I have a couple of big silver maples, 40 years old and about three
feet in diameter.

I've noticed in the past few years that fox squirrels are trying to
dig a hole in each tree by clawing and biting. Each wound is in the
trunk, about chest high, where a small limb has been removed years
ago and the trunk is growing out around the stub. So there is
already a kind of recess in the trunk, and they are trying to turn
it into a hole. I have noticed that sometimes a lot of thin sap
runs out of the wound and wets the side of the trunk.


What you should have done when the limb was removed was to perform a
correct clean-cut of the limb at the trunk and then paint over the stub
with pruning paint. The black tarry paint will water-proof the wood
(and it is wood that you've just exposed - lumber if you will) and will
prevent this wood from rotting while the tree grows over it. If you
look at exposed wood that hasn't been painted, if the area is large
enough the tree can't grow over it fast enough before it rots and
prevents the bark from completing it's growth over it, leaving a
permanent cavity that will just continue to rot and eventually become
the reason why the tree must be cut down.

With that said, I also notice that squirrels will chew on the TOP side
of horizontal branches of maples (particularly sugar maples) and will
remove large areas of bark on the top side close to the trunk (THE SIDE
YOU CAN'T SEE FROM THE GROUND) and will eventually kill the branch.

The squirrels are doing this because there is probably too many of them
in your local area and not enough food supply, and they're going after
the bark because there's not much else for them to eat.

Again, applying a thick coating of black pruning paint seems to repel
them from continuing to damage the branch, and the coating will give the
branch a fighting chance to grow it's bark back.
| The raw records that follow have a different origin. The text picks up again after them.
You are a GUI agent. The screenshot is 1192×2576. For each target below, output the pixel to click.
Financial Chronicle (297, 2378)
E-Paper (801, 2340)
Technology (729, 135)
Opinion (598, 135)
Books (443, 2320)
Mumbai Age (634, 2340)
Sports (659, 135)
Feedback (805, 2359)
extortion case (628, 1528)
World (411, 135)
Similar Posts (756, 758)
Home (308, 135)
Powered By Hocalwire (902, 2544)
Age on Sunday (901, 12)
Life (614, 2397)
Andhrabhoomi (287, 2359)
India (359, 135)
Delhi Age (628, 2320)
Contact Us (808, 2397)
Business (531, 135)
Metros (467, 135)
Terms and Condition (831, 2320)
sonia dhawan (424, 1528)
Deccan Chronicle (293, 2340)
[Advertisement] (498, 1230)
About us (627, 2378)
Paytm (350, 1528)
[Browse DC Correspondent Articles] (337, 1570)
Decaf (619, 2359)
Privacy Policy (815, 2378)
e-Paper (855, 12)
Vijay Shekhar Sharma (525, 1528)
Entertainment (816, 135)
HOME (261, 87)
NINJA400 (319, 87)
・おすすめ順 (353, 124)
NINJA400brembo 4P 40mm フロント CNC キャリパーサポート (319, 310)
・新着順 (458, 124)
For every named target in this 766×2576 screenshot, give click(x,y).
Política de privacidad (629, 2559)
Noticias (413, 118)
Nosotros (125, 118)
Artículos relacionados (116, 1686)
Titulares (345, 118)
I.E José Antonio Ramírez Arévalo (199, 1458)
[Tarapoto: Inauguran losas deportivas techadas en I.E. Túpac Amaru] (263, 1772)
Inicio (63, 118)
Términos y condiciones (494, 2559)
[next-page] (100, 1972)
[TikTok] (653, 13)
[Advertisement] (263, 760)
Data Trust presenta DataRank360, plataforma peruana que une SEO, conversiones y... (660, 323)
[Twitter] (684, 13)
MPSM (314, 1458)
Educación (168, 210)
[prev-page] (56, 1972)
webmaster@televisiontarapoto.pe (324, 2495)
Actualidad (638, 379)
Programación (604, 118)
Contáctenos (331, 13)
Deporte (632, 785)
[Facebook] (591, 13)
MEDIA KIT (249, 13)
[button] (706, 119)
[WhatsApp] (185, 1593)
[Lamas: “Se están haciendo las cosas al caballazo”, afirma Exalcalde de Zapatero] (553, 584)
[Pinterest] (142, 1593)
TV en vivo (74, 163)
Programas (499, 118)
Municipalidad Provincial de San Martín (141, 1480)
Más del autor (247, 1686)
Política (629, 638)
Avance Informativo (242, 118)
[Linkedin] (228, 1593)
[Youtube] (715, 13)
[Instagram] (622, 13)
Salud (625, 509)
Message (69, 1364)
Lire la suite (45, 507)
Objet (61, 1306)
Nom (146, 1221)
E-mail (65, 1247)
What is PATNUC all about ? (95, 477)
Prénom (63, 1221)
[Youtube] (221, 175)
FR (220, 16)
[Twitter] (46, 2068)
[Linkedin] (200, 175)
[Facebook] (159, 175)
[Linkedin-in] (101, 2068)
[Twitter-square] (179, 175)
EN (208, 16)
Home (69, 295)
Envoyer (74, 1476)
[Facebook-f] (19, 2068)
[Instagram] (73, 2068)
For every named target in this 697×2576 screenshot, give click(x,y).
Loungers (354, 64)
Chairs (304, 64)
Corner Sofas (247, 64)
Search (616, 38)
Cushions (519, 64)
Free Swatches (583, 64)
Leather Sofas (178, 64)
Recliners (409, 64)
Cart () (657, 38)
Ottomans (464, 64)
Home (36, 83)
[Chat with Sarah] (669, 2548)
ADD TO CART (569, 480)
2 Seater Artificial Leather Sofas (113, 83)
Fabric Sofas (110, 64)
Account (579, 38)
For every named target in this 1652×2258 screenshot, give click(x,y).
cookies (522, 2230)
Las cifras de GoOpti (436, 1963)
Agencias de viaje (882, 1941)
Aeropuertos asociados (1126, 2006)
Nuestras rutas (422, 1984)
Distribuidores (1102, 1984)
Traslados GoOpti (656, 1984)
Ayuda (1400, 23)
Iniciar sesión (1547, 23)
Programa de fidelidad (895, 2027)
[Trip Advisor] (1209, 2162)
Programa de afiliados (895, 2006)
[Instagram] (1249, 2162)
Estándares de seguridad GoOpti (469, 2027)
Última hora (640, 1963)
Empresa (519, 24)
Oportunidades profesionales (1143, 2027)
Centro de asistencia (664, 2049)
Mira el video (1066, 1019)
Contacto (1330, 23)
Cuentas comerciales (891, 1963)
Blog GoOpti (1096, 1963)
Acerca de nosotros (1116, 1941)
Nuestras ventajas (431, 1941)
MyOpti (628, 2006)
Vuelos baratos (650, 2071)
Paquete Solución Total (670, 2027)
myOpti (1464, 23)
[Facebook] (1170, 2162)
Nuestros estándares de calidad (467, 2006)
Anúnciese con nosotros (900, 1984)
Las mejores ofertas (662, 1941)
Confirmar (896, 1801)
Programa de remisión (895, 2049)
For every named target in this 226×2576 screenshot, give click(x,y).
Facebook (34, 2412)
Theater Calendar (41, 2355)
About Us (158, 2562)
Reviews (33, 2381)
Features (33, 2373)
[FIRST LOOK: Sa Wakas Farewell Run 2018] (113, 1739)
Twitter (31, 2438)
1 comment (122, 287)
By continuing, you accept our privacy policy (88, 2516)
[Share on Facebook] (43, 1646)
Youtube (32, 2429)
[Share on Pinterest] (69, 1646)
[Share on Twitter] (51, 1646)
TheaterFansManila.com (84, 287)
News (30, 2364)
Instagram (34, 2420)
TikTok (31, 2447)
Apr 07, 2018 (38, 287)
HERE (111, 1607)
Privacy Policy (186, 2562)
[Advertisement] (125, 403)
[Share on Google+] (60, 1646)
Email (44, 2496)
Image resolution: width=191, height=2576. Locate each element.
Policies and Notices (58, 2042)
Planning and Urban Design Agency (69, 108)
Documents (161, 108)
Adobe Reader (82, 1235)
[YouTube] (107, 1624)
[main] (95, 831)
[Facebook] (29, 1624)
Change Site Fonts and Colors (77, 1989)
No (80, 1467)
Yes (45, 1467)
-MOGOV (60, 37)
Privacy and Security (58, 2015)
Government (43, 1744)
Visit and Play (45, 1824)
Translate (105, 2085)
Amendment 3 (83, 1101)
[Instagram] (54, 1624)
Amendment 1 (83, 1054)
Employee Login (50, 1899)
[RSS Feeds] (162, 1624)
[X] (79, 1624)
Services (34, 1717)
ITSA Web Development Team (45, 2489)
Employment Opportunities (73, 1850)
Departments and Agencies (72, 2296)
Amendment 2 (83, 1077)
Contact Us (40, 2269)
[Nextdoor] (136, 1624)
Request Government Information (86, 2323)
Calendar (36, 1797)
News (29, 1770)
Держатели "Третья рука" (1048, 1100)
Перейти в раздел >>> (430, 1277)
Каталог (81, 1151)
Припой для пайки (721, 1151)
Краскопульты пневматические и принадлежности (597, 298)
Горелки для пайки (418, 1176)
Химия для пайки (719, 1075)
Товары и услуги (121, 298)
I've done this on a
few of my maple trees, and to a chestnut, and have also applied the
paint to the top side of other branches that show no (or minimal)
squirrel damage.

What is the best way to stop the damage and make the trees live
longer?


You've got to approach this like a carpenter, and imagine that just
under the bark surface what you have is wood - lumber. And just like
your deck will rot in a few years when it's exposed rain and dampness,
so too will the inside of a tree unless you take steps to waterproof it
and prevent cavities from forming. The bark must be allowed to grow
over these exposed areas, and the bark won't or can't grow back over top
of rotted-out wood and cavities.



Thanks for the insights. So it makes sense that they are tearing up the
bark and trunk around the stub of the limb, stopping it from growing
around the stub. I'll look into the pruning paint idea if you think it
will still do some good.


And maybe buy a few 40-lb bags of black-oil or striped sunflower seeds
and throw some down every few days for the squirrels to eat - instead of
them eating the bark of your trees.



Whoops, I was with you until that last paragraph. It sounds like a way
to produce more tree-destroying squirrels.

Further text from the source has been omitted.